- Supreme Court of the United States

Argued March 3, 1942 Decided March 30, 1942
- Full case name: Sampson Tulee v. State of Washington
- Citations: 315 U.S. 681 (more) 62 S. Ct. 862; 86 L. Ed. 1115; 1942 U.S. LEXIS 784

Case history
- Prior: State v. Tulee, 7 Wash.2d 124, 109 P.2d 280 (Wash. 1941)

Holding
- The Washington statute prescribing license fees for fishing is invalid as applied to a Yakima Indian convicted on a charge of catching salmon with a net without first having obtained a license, in view of the Treaty with Yakima Indians securing to them the exclusive right of taking fish in all streams running through or bordering reservation and right of taking fish at all usual and accustomed places in common with citizens of Washington.

Court membership
- Chief Justice Harlan F. Stone Associate Justices Owen Roberts · Hugo Black Stanley F. Reed · Felix Frankfurter William O. Douglas · Frank Murphy James F. Byrnes · Robert H. Jackson

Case opinion
- Majority: Black

= Tulee v. Washington =

Tulee v. Washington, 315 U.S. 681 (1942), was a United States Supreme Court case in which the Court held the Washington statute prescribing license fees for fishing is invalid as applied to a Yakama convicted on a charge of catching salmon with a net without first having obtained a license, in view of the 1855 treaty at the Walla Walla Council securing to them the exclusive right of taking fish in all streams running through or bordering reservation and right of taking fish at all usual and accustomed places in common with citizens of Washington.

== Background ==
Sampson Tulee was a Yakama who was arrested in 1939 for fishing for salmon with a net, without a state license. Tulee contended that the 1855 treaty gave him the right to fish, while the state contended that this right was limited to the reservation. Tulee was convicted in state court and his conviction was affirmed at the Washington Supreme Court.

== Supreme Court ==
Justice Hugo Black delivered the opinion of the court. Black found that the terms of the treaty granted tribal members fishing rights both on and off of the reservation. The state was not allowed to charge fees for Indians to be able to exercise those rights. He noted that the court had clearly ruled on fishing rights in United States v. Winans in 1905 and in Seufert Bros. Co. v. United States in 1919. The court therefore ruled that the state was without power to regulate tribal fishing.

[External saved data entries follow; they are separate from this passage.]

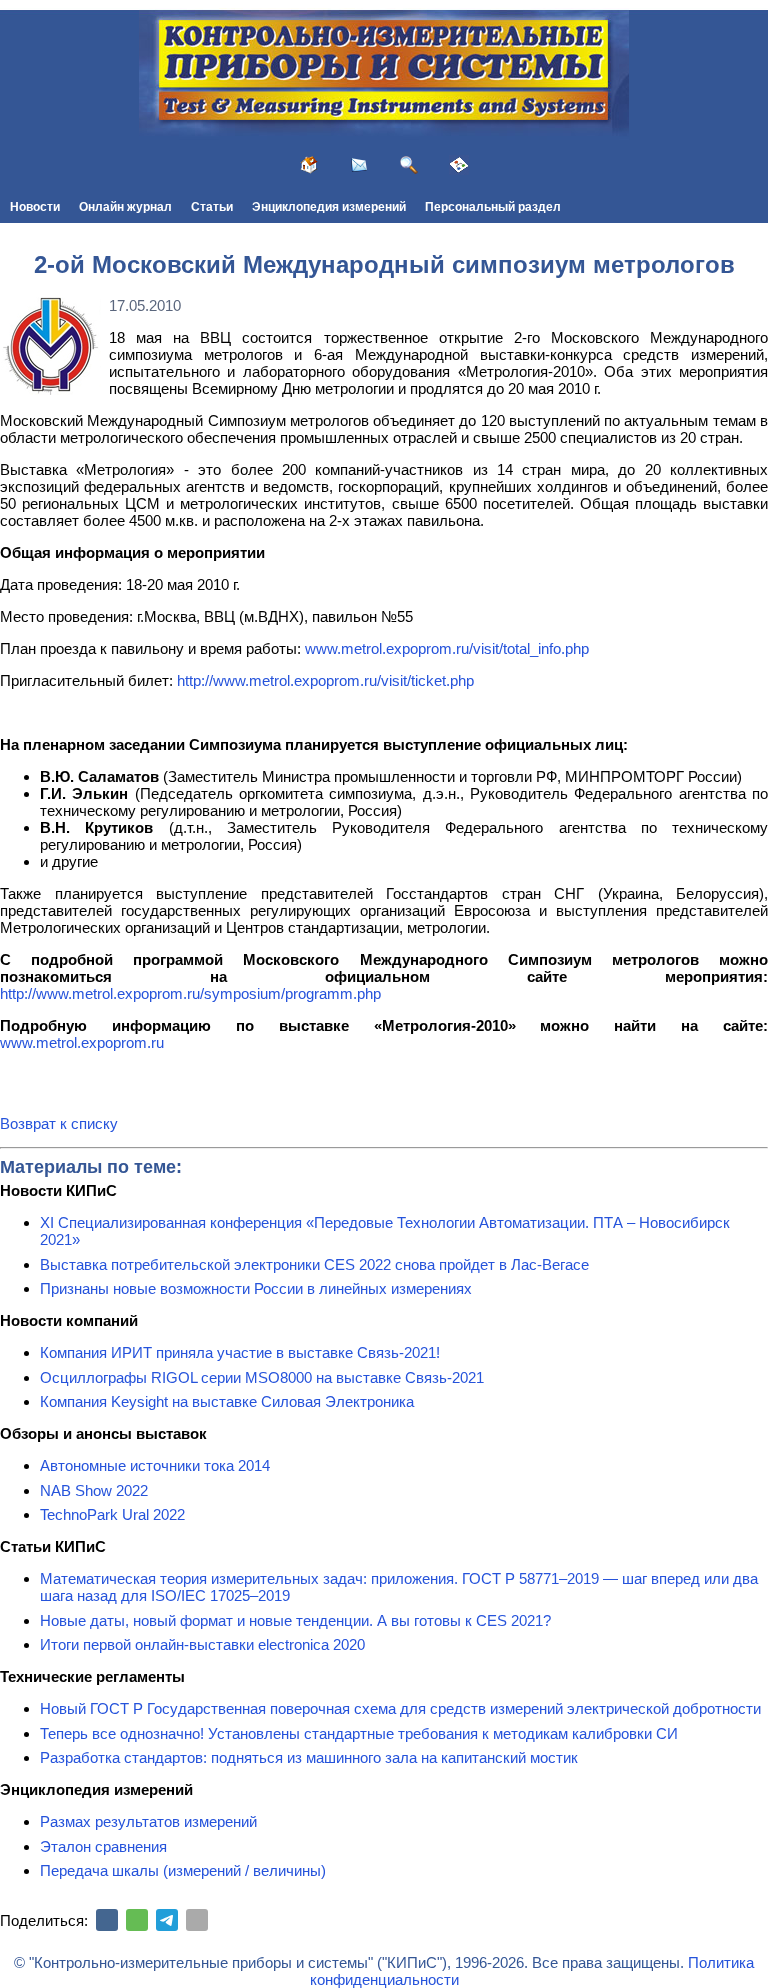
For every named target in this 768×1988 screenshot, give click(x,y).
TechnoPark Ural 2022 (112, 1514)
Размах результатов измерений (148, 1821)
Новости (35, 207)
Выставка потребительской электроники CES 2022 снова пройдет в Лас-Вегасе (314, 1264)
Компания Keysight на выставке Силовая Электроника (227, 1401)
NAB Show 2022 (94, 1490)
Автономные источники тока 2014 (155, 1465)
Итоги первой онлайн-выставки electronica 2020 (202, 1644)
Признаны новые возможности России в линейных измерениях (256, 1288)
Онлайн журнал (125, 207)
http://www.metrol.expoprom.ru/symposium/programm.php (190, 993)
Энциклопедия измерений (329, 207)
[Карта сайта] (459, 165)
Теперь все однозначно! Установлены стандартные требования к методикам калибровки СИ (359, 1733)
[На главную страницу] (309, 165)
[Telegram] (167, 1920)
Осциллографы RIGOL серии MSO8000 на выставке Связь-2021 (262, 1377)
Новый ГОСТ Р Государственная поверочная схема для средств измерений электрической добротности (400, 1708)
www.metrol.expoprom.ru (82, 1042)
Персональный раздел (493, 207)
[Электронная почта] (197, 1920)
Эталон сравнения (103, 1846)
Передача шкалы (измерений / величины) (183, 1870)
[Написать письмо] (359, 165)
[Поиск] (409, 165)
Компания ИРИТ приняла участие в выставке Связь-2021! (240, 1352)
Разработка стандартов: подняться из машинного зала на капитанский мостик (309, 1757)
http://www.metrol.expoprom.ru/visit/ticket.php (325, 680)
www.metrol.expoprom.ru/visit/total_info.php (447, 648)
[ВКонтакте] (107, 1920)
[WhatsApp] (137, 1920)
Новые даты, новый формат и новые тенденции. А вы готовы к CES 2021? (295, 1620)
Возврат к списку (59, 1123)
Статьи (212, 207)
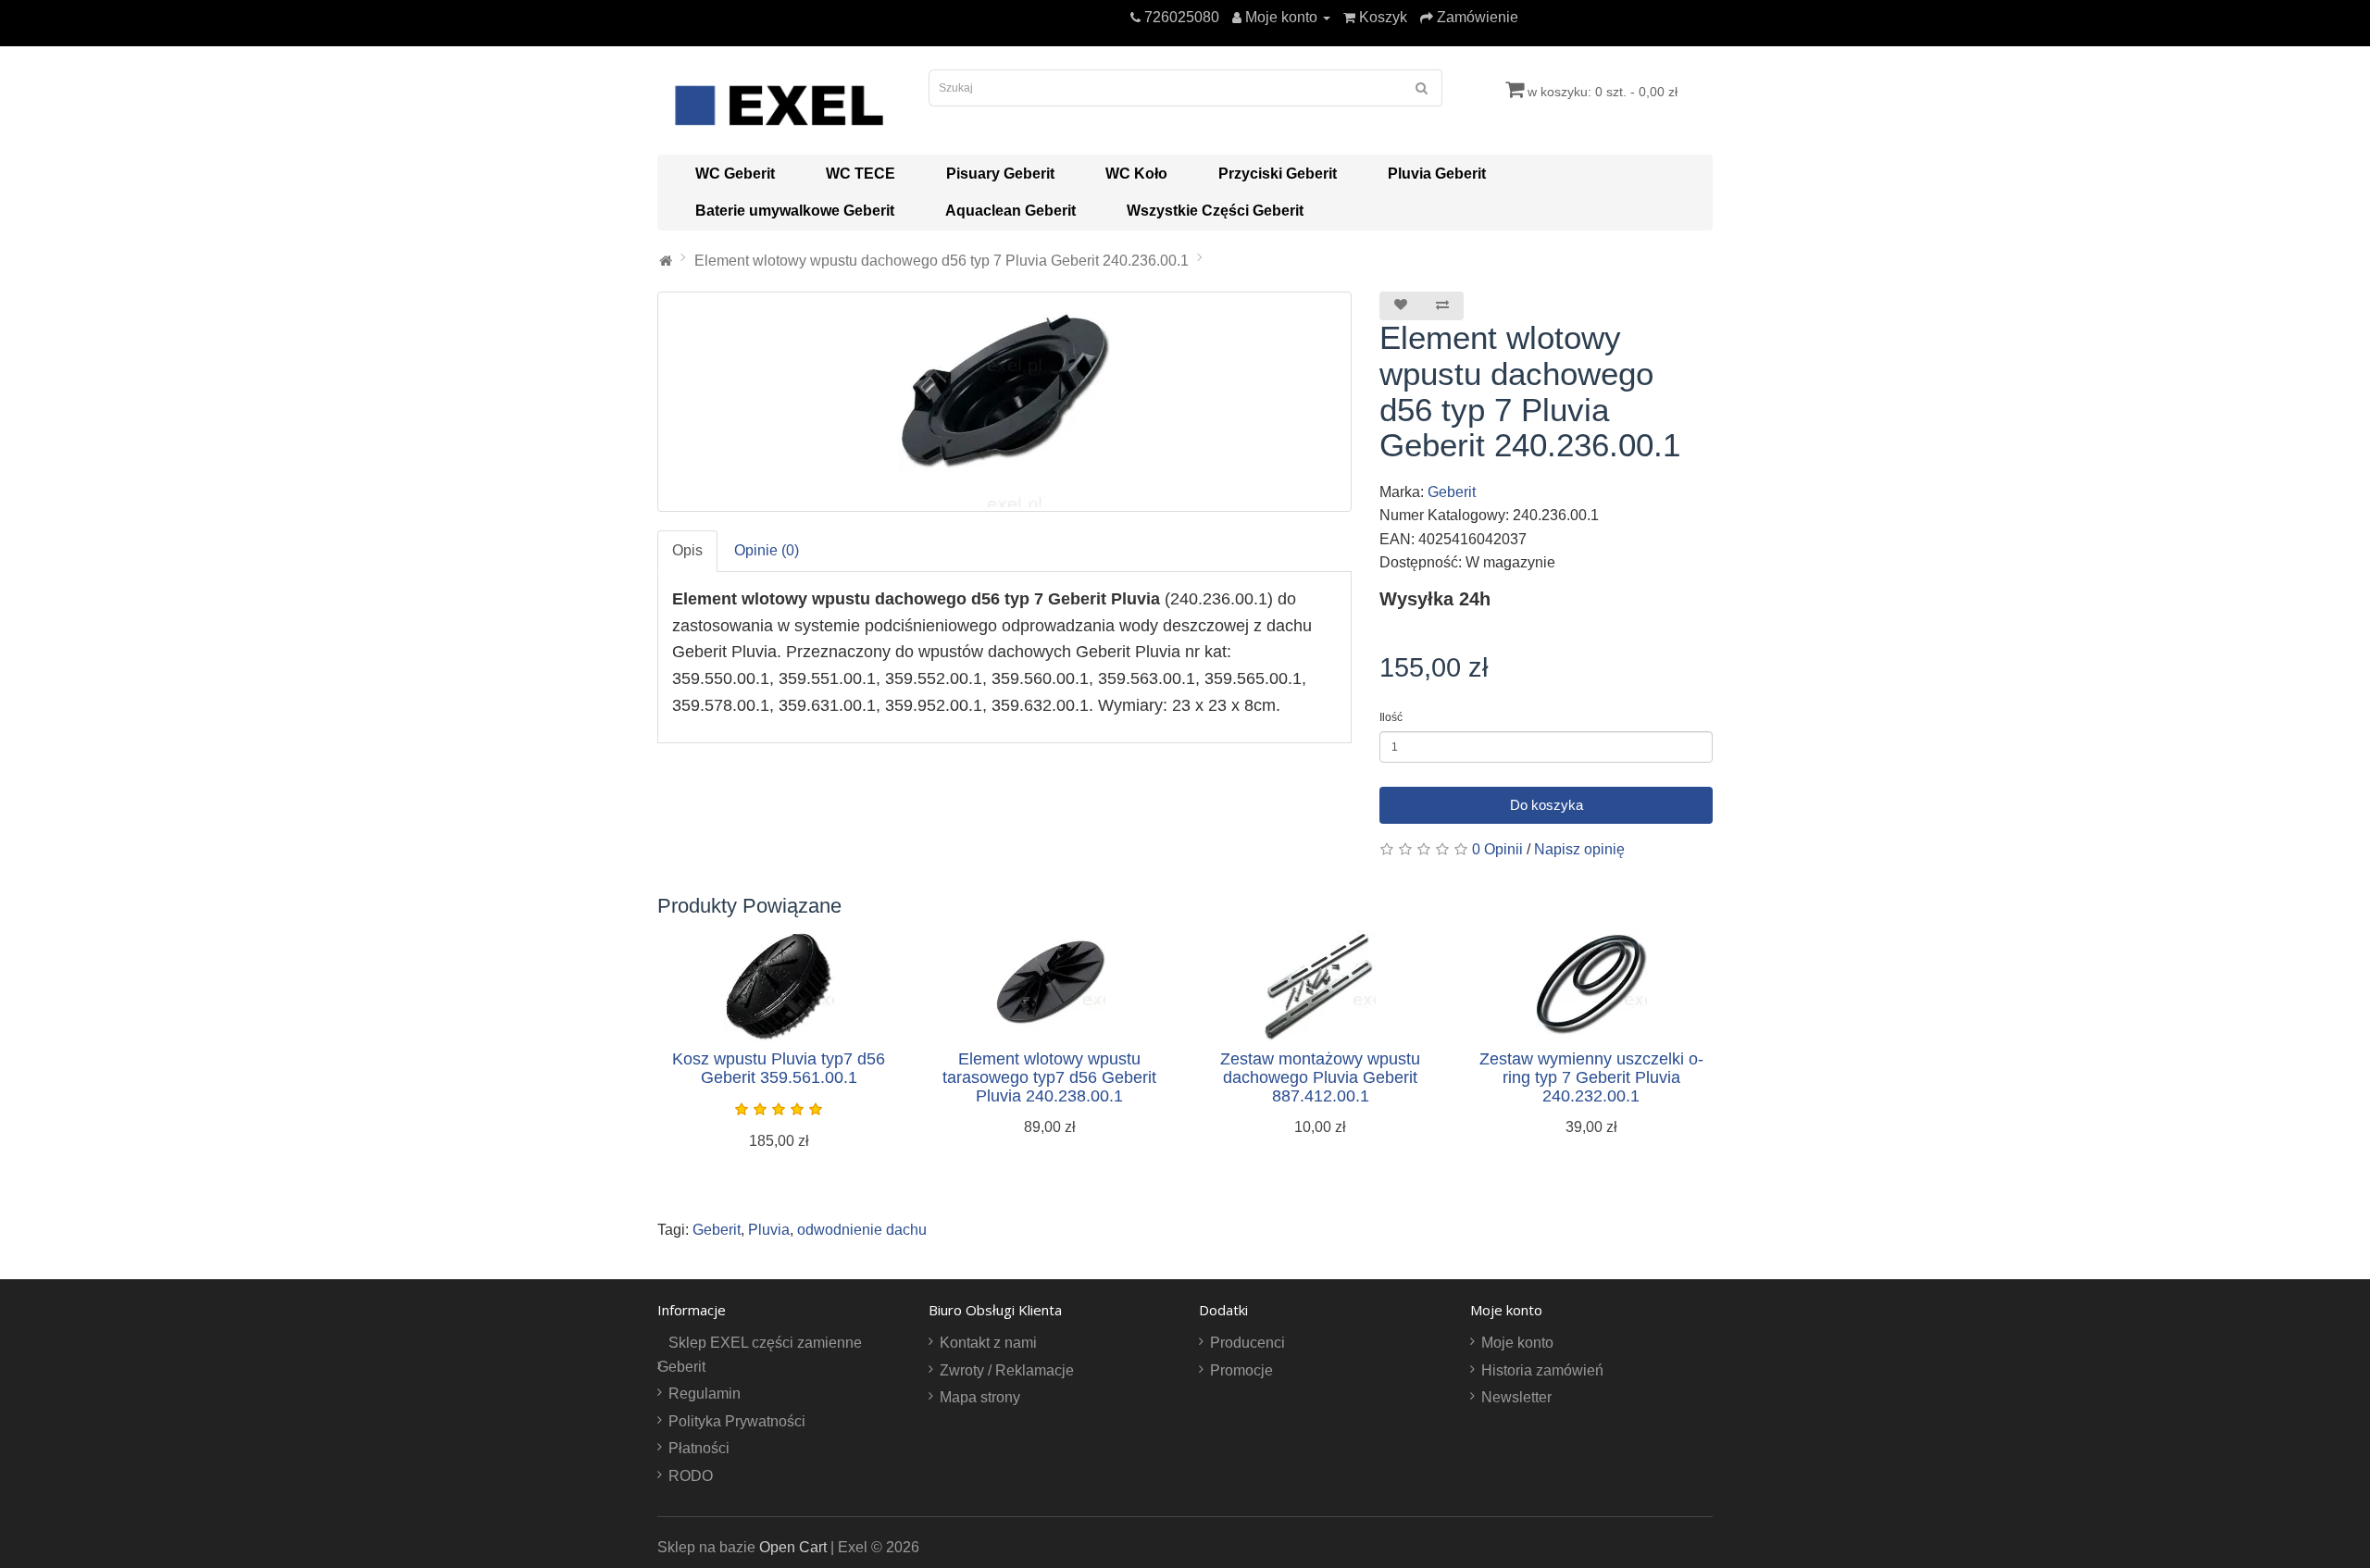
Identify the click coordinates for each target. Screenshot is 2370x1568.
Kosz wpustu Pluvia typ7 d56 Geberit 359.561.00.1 (778, 1068)
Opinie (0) (766, 550)
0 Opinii (1497, 849)
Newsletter (1516, 1397)
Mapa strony (980, 1397)
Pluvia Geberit (1437, 173)
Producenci (1247, 1342)
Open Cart (793, 1547)
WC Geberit (735, 173)
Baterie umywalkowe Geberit (794, 210)
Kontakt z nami (988, 1342)
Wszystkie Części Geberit (1215, 210)
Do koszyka (1546, 805)
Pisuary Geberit (1000, 173)
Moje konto (1517, 1342)
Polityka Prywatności (736, 1421)
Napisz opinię (1579, 849)
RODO (690, 1476)
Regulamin (704, 1393)
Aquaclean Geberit (1010, 210)
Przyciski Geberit (1277, 173)
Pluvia (769, 1230)
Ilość (1391, 717)
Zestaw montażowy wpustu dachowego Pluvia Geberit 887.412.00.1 (1320, 1077)
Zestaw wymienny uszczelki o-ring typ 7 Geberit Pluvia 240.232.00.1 (1591, 1077)
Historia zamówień (1542, 1370)
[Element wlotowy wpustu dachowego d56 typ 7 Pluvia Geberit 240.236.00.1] (1004, 402)
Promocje (1241, 1370)
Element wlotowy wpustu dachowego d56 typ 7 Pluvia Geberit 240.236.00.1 (941, 260)
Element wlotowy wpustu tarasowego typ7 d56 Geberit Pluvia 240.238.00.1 (1049, 1077)
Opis (687, 550)
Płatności (699, 1448)
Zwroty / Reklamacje (1007, 1370)
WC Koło (1136, 173)
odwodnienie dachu (862, 1230)
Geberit (1452, 492)
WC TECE (860, 173)
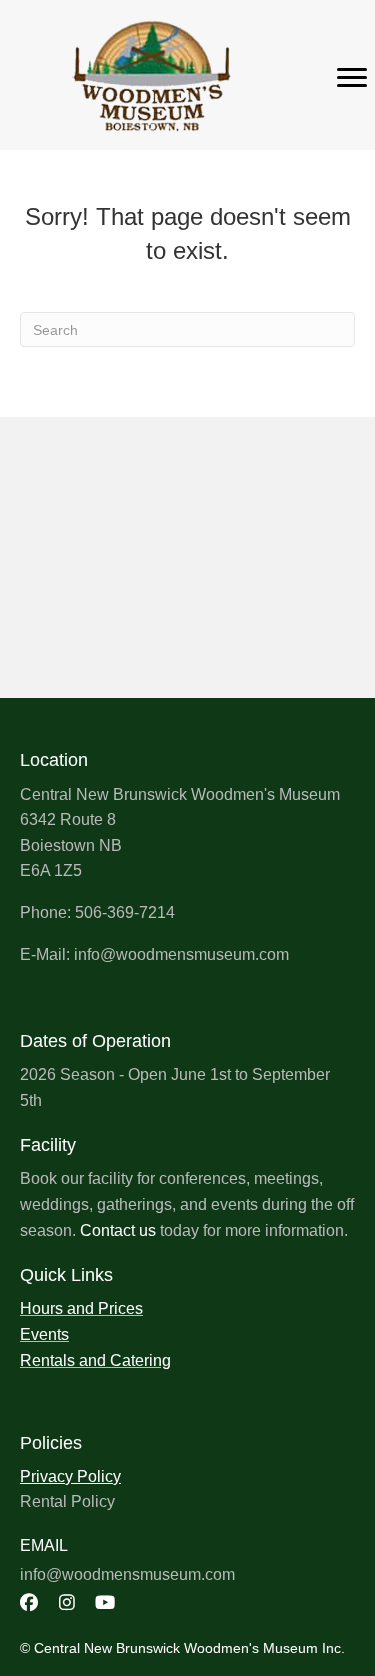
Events (44, 1334)
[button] (29, 1602)
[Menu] (352, 78)
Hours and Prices (81, 1308)
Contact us (118, 1230)
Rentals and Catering (95, 1360)
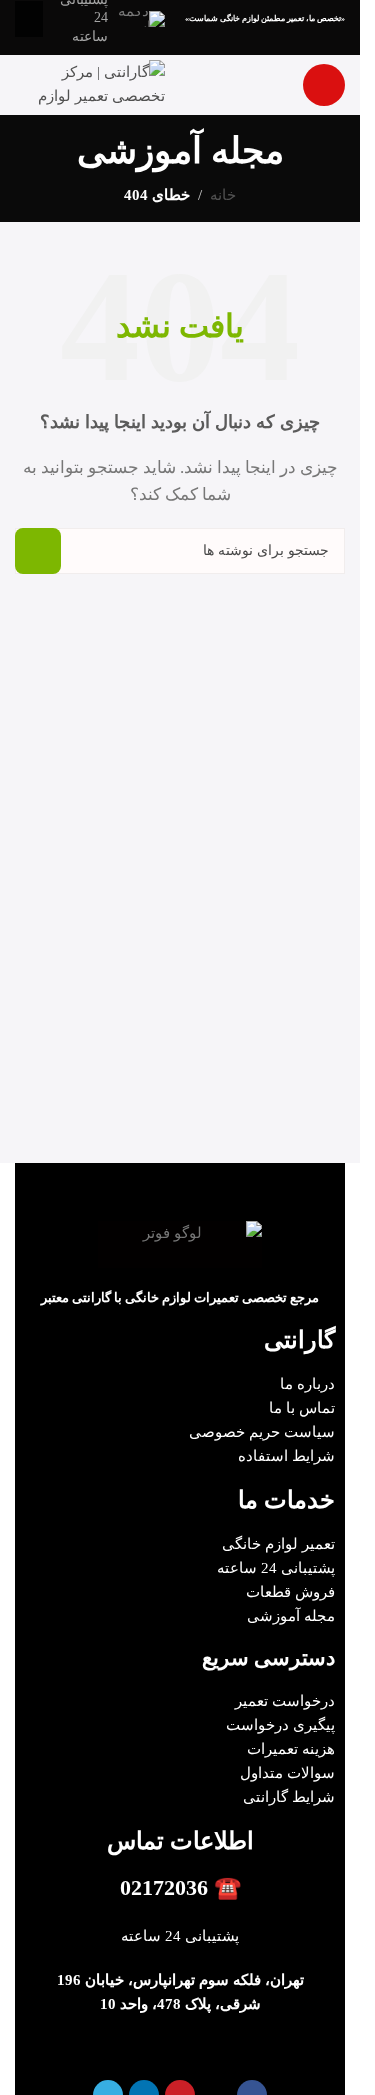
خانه (223, 195)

== Subsequent developments ==
Although the tribe had won the case, they still faced discrimination from the state and from non-Indian commercial fishermen. It was not until 1974 when U.S. District Judge George Boldt ruled on the discrimination in United States v. Washington. He later ordered the United States Coast Guard to enforce his order that the state began to revise its methods, and the U.S. Supreme Court affirmed his decision in Washington v. Washington State Commercial Passenger Fishing Vessel Association (1979).